* [Selected text]
McGowan & Associates reports on our recent work for clients:
January 2019
Owen McGowan recently resolved a personal injury lawsuit that was initiated in the Massachusetts State Court system several years ago and was transferred into federal multi-district litigation involving the motor vehicle manufacturer. The case involved a motor vehicle accident and severe personal injuries sustained by our Massachusetts client due to a motor vehicle component defect. McGowan & Associates obtained a settlement in this automotive defect case that totaled $1.75 Million Dollars on behalf of our client. This settlement in the complex area of law often referred to as “uncrashworthy vehicle” cases was the successful result of the firm’s investment in expert analysis that helped prove the defect was the cause of avoidable injuries. We are proud that this settlement sends a strong message about consumer and vehicle safety to the Automotive Industry.
February 2019
Appeals Court affirms Jury Verdict following Jake Lavin’s Arguments
On October 1, 2018, Jake Lavin argued before the Appeals Court, on issues raised by the Plaintiff as to the propriety of certain jury instructions that were given by the Superior Court in a matter where McGowan & Associates had obtained a defense verdict for a Plaintiff/Homeowner when a roofing subcontractor that was not wearing proper fall protection fell from a roof in Revere, Massachusetts and sustained injuries. The Appeals Court affirmed the judgment on jury verdict on February 28, 2019 for the Defendant homeowners.
April 2019
The Application of the Statute of Repose was clarified in a decision that barred late claims advanced against our client (door installation subcontractor)

* [Stated task 1] Please extract everything in the case report from "February 2019" down to "(door installation subcontractor)".
The case report and the records come from separate, unrelated sources.

* [Entries]
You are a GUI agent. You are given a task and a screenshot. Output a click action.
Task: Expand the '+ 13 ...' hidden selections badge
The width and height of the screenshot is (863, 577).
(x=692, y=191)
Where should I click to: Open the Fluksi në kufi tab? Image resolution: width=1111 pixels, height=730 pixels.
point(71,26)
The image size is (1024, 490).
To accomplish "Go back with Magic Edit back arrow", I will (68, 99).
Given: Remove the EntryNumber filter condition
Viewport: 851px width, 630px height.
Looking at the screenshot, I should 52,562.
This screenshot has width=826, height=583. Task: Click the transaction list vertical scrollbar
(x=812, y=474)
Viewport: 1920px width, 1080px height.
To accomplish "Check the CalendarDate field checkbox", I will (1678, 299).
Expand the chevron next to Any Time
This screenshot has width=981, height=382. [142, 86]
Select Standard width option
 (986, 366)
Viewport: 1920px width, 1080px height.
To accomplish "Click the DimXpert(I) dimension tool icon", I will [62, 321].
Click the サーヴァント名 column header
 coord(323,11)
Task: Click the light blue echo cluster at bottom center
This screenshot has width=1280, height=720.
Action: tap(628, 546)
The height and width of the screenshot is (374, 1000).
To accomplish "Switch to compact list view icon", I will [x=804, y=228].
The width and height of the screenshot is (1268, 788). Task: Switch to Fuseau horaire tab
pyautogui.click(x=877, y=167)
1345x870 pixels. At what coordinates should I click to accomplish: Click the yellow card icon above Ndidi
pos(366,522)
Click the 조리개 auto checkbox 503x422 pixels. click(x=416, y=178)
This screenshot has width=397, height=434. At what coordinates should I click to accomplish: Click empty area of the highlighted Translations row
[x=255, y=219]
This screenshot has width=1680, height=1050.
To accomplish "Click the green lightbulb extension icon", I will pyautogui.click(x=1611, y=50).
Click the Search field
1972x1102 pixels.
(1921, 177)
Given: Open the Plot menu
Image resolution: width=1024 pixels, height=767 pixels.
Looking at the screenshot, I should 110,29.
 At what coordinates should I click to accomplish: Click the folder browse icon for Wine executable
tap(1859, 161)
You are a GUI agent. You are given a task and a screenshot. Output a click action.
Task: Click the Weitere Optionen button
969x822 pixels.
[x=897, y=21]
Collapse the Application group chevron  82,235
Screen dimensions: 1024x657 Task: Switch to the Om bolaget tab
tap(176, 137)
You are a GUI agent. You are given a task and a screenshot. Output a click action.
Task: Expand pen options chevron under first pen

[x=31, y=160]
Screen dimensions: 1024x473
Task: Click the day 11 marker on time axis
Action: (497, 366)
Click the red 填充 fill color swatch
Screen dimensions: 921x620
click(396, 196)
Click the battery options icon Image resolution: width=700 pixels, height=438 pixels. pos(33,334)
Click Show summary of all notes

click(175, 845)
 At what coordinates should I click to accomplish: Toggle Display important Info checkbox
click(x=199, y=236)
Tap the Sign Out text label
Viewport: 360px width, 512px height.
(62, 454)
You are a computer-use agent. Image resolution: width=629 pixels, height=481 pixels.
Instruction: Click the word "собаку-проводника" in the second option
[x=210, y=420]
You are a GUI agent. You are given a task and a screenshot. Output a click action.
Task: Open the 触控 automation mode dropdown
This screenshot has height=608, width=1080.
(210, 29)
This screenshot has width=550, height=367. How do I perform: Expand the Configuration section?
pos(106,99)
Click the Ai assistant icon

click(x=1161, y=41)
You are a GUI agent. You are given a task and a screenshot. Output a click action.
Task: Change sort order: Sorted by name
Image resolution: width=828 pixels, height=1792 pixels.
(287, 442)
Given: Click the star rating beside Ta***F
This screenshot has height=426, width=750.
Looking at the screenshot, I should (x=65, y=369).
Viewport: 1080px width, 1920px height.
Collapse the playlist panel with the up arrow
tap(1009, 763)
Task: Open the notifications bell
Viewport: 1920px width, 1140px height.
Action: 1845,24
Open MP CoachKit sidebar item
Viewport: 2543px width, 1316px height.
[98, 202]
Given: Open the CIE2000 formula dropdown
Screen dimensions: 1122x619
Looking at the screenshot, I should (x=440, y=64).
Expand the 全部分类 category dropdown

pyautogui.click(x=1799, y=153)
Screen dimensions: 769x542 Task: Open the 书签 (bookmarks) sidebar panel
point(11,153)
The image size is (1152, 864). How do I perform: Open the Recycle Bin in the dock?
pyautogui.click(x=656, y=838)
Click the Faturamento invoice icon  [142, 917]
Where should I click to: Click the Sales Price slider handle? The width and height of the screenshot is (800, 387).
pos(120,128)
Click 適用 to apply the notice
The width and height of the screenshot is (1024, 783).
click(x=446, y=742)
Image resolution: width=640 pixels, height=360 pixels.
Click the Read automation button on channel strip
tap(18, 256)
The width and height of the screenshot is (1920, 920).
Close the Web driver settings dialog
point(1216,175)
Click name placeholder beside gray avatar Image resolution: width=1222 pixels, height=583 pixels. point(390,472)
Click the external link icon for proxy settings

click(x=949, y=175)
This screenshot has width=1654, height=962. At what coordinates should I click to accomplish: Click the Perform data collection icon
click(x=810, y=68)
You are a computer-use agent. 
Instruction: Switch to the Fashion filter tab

* [Stated task 2] How many lines of the records contain the string "dropdown", matching case exactly? Reply with the number alone.

* [Expected answer 1]
February 2019
Appeals Court affirms Jury Verdict following Jake Lavin’s Arguments
On October 1, 2018, Jake Lavin argued before the Appeals Court, on issues raised by the Plaintiff as to the propriety of certain jury instructions that were given by the Superior Court in a matter where McGowan & Associates had obtained a defense verdict for a Plaintiff/Homeowner when a roofing subcontractor that was not wearing proper fall protection fell from a roof in Revere, Massachusetts and sustained injuries. The Appeals Court affirmed the judgment on jury verdict on February 28, 2019 for the Defendant homeowners.
April 2019
The Application of the Statute of Repose was clarified in a decision that barred late claims advanced against our client (door installation subcontractor)

* [Expected answer 2] 3